## Text block

-=-=-=-=-

A “non-moralistic” abstinence-only sex education for pre-teens may be effective in delaying sexual activity and reducing pregnancy and venereal disease, a new study in the Archives of Pediatrics and Adolescent Medicine says. Defenders of abstinence education said the study vindicates their efforts.
The study, conducted by researchers at the University of Pennsylvania, is the first to demonstrate that an abstinence-only education reduced the percentage of adolescents who reported sexual activity over a long period, two years after the education, Science Daily reports.
The controlled study involved 662 African American students in grades 6 and 7. Students were randomly assigned to an eight-hour abstinence-only intervention, an eight-hour safe-sex-only intervention, an 8- or 12-hour combined abstinence and “safer-sex” intervention, or an 8-hour health-promotion control group.
There was a 33 percent reduction in self-reported sexual intercourse from the abstinence-only group, compared to the control group. Of those sexually active in the study, there were fewer reports of recent sexual activity compared to the control participants.
The abstinence intervention was based on principles shown to be effective in reducing the risk of sexually transmitted infections (STIs). It did not use a “moralistic tone” and did not portray sex in “a negative light,” Science Daily says. The intervention encouraged abstinence as a way to eliminate the risk of pregnancy and STIs.
Study facilitators used brief and interactive small group activities to teach the pre-teens about HIV and STIs, to bolster beliefs supporting the practice of abstinence, and to improve skills and confidence to resist pressure to have sexual relations.
Researchers found that none of the interventions had significant effects on consistent condom use or unprotected sex. For those who lost their virginity during the two year study, there was no difference in consistent condom use between the abstinence-only intervention and the control group.

-=-=-=-=-

## Supplied data

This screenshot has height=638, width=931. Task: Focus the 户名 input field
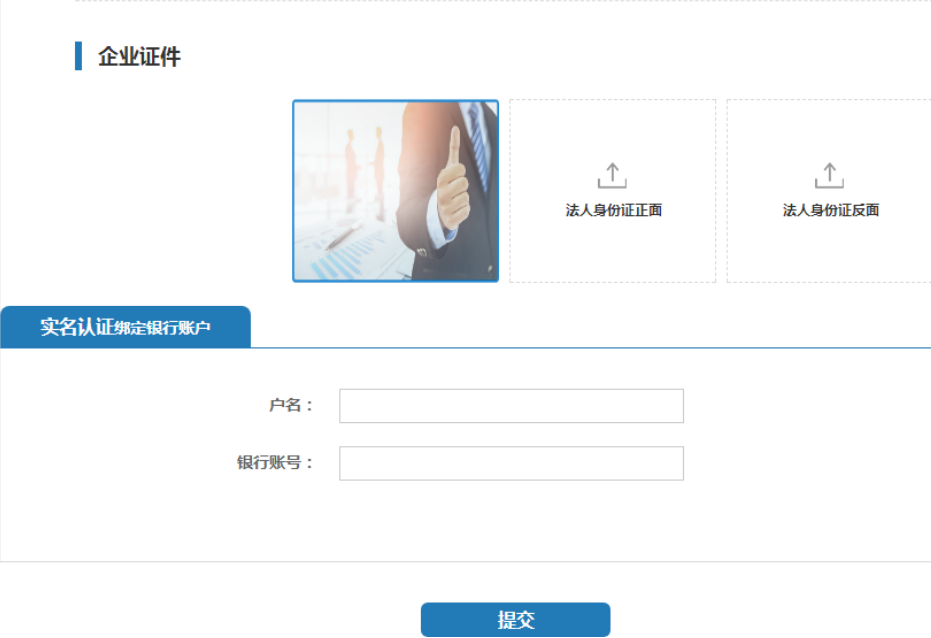(511, 406)
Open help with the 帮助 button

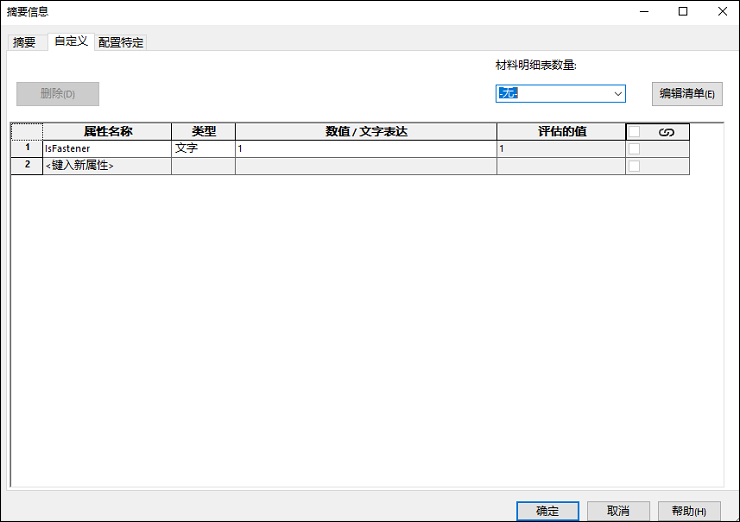point(690,510)
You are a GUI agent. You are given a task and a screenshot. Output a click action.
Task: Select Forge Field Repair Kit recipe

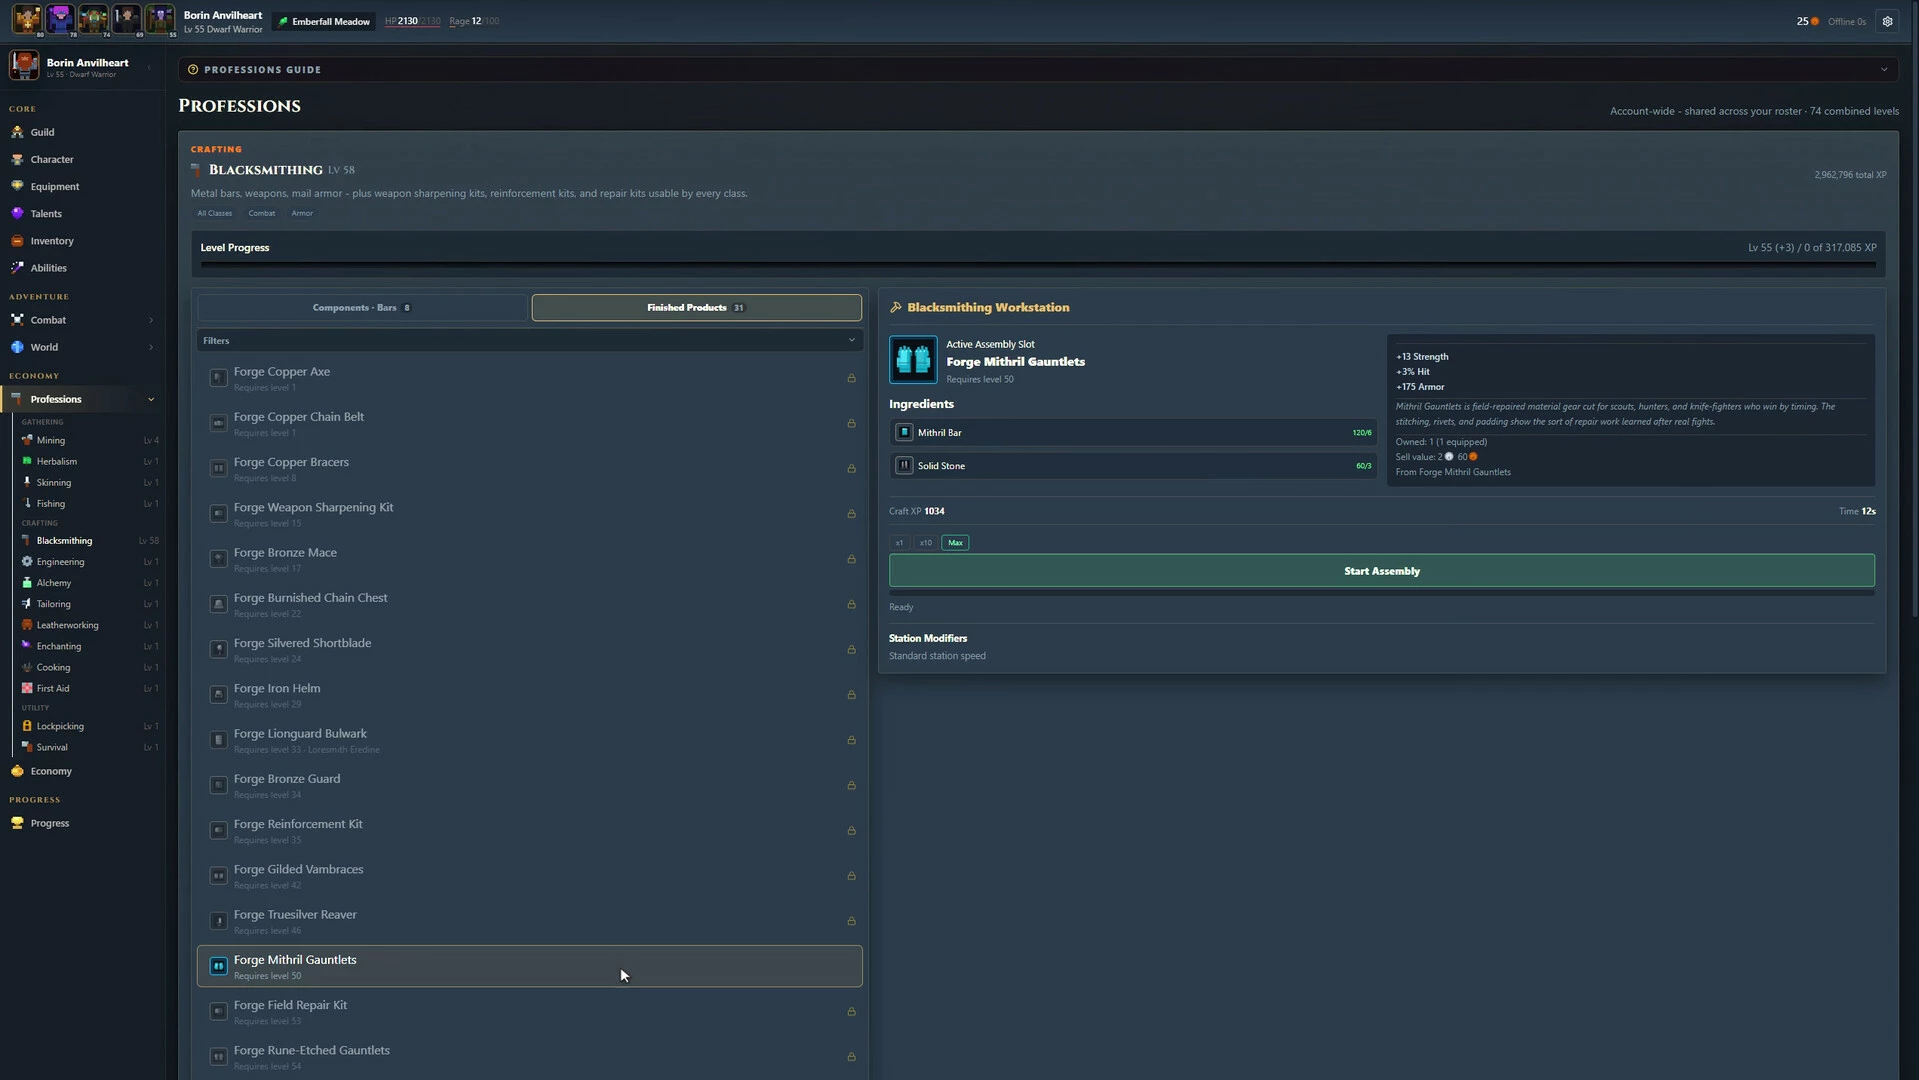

-=-=-=-=-

## Brief A
Please turn the paragraph of the abstinence-education article that begins "The controlled study involved" into a short list, keeping its main facts.
## Brief B
Carry the abstinence-education article forward from its final paragraph.

## Task answer A
- Participants: 662 African American students in grades 6 and 7
- Design: controlled study with random assignment to one of four groups:
  - eight-hour abstinence-only intervention
  - eight-hour safe-sex-only intervention
  - 8- or 12-hour combined abstinence and "safer-sex" intervention
  - 8-hour health-promotion control group

## Task answer B
"It is extremely important to find an effective intervention that delays sexual activity; the younger someone is when they have sex for the first time, the less likely they are to use condoms," said the study’s lead author, John B. Jemmott III of the University of Pennsylvania. He said abstinence-only interventions may have an important role in delaying sexual activity in later in life and may help reduce pregnancy and STIs.
Tony Perkins, president of the Family Research Council (FRC) said in a statement that the study shows abstinence education is needed, not “the promotion of high-risk sexual behavior among teens.”
He said it was “unfortunate” that Congress and the presidential administration have eliminated abstinence education in favor of other sex ed programs. He claimed that despite the “enormous” amount of funding for “comprehensive” sex ed programs, recent Center for Disease Control data show that 40 percent of sexually active teen girls are infected with a sexually transmitted disease (STD).
“The government does not promote drug use or underage drinking, and it should not promote high-risk sexual behavior either,” Perkins continued. “The evidence shows clearly that sexual abstinence is the healthiest behavior for youth.
Leslee Unruh, president and founder of the National Abstinence Clearing House, said the study shows what abstinence teachers have known “for years.”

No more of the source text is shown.